The Stock Market Had a Wonderful Year. Too Bad No One Enjoyed It.
Misery may love company, but this is getting ridiculous.
If all you had to ponder were the numbers, you would assume that everyone would have fond memories of 2021. Jobs were plentiful. Economic growth was the strongest it had been in decades, and stock returns were out of this world. It’s the kind of data that would have been celebrated just a few years ago.
Despite the New Year, Americans aren’t celebrating—they’re mostly miserable. The University of Michigan Index of Consumer Sentiment dropped 13%, to 70.6, in 2021, the lowest end-of year reading since 2008, when the world was in the throes of the global financial crisis. Unlike that year, when the S&P 500 index dropped 38%, the index is up by more than 27%. That’s the largest stock market gain in a year when sentiment suffered a double-digit drop in at least 25 years. It’s the kind of agony expected from a bunch of teenagers at a Cure concert, but it’s hard to blame people for their gloom.
Covid-19 was supposed to be long gone by this point, or at least that’s what we’d hoped as 2021 got under way. But a combination of vaccine reluctance, virus mutations, and other factors has meant that not only is the virus still with us, but also that the U.S. is ending the year with a record number of cases—a seven-day average of 277,741, according to the Centers for Disease Control and Prevention data—and little sign that the Omicron spike will let up anytime soon. That the disease appears to have become less deadly as it has mutated is easy to overlook, though it shouldn’t be.
“The outlook for Omicron remains the same, as cases continue to break records globally, but the lack of [a] sharp increase in hospitalizations is allowing stocks to rally into year end,” writes the Sevens Report’s Tom Essaye.
Surging inflation has also been weighing on Americans. The Federal Reserve, after all, promised that rising prices would be “transitory,” and yet here we are at the end of the year with the consumer price index climbing at its fastest annual rate since 1982, and even Fed Chairman Jerome Powell has said it’s time to retire the word.
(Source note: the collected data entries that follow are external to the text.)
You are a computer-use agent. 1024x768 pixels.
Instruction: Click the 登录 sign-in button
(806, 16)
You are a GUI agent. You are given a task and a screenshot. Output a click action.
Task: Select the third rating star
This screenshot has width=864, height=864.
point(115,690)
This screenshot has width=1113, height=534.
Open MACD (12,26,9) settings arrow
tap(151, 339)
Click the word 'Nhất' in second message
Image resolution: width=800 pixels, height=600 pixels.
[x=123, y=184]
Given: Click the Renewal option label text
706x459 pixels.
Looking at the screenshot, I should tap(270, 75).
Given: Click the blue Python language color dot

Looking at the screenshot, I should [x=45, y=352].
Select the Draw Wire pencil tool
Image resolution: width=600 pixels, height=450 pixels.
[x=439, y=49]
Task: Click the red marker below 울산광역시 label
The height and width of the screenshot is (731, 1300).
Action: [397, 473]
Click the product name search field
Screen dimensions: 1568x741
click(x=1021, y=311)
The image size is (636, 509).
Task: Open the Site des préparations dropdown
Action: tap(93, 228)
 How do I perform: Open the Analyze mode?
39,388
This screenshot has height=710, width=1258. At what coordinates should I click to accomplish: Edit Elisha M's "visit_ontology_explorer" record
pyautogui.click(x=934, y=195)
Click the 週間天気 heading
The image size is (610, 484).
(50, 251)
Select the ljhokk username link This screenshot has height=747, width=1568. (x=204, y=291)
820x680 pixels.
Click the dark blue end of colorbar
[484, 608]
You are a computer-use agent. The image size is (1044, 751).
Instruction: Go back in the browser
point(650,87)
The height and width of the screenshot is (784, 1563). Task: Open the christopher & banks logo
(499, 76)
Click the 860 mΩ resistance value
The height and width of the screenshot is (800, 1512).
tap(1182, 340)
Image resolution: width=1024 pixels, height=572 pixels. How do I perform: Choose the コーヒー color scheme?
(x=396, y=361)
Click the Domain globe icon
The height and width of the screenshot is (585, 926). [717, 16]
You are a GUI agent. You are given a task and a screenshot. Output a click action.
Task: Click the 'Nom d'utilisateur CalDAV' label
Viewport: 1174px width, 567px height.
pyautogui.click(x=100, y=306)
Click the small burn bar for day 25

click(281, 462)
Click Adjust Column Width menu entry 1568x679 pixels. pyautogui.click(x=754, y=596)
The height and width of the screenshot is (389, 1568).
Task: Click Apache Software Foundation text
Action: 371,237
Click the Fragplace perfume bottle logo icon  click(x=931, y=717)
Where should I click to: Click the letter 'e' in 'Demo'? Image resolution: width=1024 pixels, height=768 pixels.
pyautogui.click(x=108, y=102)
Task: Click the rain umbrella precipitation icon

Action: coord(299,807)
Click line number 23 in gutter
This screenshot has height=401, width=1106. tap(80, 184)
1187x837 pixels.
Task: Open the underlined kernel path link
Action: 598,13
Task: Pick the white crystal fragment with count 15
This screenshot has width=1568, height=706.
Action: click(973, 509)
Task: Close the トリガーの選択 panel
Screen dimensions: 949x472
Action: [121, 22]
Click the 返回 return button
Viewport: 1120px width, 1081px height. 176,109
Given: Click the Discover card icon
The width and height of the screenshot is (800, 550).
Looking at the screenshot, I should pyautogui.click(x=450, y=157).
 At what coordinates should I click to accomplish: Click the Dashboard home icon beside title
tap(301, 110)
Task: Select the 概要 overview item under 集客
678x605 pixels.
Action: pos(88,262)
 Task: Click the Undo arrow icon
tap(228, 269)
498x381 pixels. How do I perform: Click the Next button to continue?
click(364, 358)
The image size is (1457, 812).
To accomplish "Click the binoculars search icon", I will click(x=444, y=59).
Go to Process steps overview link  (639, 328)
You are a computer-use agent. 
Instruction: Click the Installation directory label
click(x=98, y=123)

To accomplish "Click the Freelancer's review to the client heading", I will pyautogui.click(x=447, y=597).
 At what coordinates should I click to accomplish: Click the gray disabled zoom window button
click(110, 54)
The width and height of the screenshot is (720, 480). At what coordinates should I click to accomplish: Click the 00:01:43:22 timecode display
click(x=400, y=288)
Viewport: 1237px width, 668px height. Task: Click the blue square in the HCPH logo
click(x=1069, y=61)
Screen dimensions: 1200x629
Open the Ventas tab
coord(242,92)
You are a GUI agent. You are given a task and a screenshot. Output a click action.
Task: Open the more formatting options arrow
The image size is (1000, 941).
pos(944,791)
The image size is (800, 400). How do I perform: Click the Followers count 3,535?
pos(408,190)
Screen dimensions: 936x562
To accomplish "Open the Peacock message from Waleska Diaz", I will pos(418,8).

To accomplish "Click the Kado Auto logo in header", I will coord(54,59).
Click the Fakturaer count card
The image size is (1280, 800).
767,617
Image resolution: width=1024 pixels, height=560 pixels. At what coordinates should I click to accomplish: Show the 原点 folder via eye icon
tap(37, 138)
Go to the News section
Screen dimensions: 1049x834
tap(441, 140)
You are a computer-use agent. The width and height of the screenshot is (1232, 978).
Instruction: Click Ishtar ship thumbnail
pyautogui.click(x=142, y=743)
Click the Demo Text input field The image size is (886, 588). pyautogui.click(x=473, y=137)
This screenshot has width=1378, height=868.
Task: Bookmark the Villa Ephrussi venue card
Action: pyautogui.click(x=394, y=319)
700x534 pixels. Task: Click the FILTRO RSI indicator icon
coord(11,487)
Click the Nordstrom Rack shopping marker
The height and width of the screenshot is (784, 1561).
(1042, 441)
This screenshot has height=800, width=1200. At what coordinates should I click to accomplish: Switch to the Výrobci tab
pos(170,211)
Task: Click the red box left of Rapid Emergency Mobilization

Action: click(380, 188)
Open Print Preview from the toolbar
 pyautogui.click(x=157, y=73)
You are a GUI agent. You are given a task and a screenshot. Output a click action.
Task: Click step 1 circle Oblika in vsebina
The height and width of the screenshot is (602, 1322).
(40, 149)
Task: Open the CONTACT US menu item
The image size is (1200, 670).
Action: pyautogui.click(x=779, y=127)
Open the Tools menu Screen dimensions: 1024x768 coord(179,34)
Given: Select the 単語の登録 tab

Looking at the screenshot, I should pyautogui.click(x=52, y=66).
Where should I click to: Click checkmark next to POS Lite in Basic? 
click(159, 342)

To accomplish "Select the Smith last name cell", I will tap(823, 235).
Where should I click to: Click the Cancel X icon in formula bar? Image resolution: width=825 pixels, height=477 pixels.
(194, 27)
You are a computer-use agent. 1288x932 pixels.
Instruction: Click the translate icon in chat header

In the latest University of Michigan report, a fourth of respondents cited a hit to their living standards due to inflation. “The hope of a brief and fleeting spurt in prices has been dashed,” writes Stephen Stanley, chief economist at Amherst Pierpont Securities. “Inflation pressures have broadened behind the handful of pandemic reopening categories and intensified.”
Still, it’s rare to see such a disconnect between sentiment and the stock market. Since 1997, there have been 12 years of declining sentiment, with the S&P 500 finishing higher during seven of them. The decline in confidence during those years, however, was usually relatively small. The only year previous to 2020 when confidence suffered a double-digit decline and the market rose was in 2007, when a recession had already started, but the S&P 500 finished up 3%. Never has sentiment suffered double-digit declines for two years in a row only to see the S&P 500 rise by double digits in both years.
That suggests that perhaps there’s a growing divide between what respondents say and what they do. Retail sales increased by 18.2% in November, year over year, while the most recent quits data from the Department of Labor was 2.8%, down from a record 3%, but still elevated. Even inflation might not be the problem that it appears to be, observes Nicholas Colas, co-founder of DataTrek Research. Google searches for words like “discount,” “cheap,” and “coupon” are declining, not rising. “[As] much as U.S. consumers may think about inflation (and numerous surveys show they clearly do), they are not yet responding to higher prices by seeking out better deals,” he writes. “This is good news for U.S. corporate earnings power, especially among larger companies that also enjoy economies of scale and scope.”
Maybe so, but investors aren’t feeling very good about the stock market either, despite—or because of—three consecutive years of double-digit gains. The latest American Association of Individual Investors sentiment survey shows that the percentage of bulls remained below 45% for a fifth straight week, despite the S&P 500 trading above its rising 50-day moving average, observes Sundial Capital Research’s Jason Goepfert. When that has happened in the past, the S&P 500 has gone on to average a 4.6% gain over the next three months.
But just as consumers’ pessimism isn’t necessarily reflected in their actions, investors seem to be buying stocks despite a gloomy outlook—and that should be good news for the market. “The current low optimism, given a mostly healthy market environment, especially during this time of year, suggests higher prices,” he writes.
Just don’t expect it to be easy.
The Fed, after all, is cutting back its bond purchases, and the federal-fund futures market is pricing in a greater than 50% chance of a rate hike at the March meeting of the Federal Open Market Committee. That’s likely to inject a dose of volatility into the market. But with interest rates likely to remain below both the rate of inflation and the rate of economic growth, stocks should still be the place to be, writes Jefferies strategist Sean Darby, as long as the cost of credit relative to U.S. Treasuries doesn’t get too expensive.
“[Nominal] GDP will still be above government bond yields, ensuring equities outperform their peers, but a watchful eye on credit spreads will be the litmus test for owning the more challenging business models,” he explains.
And if the market doesn’t keep going up? At least investors will have something to be miserable about.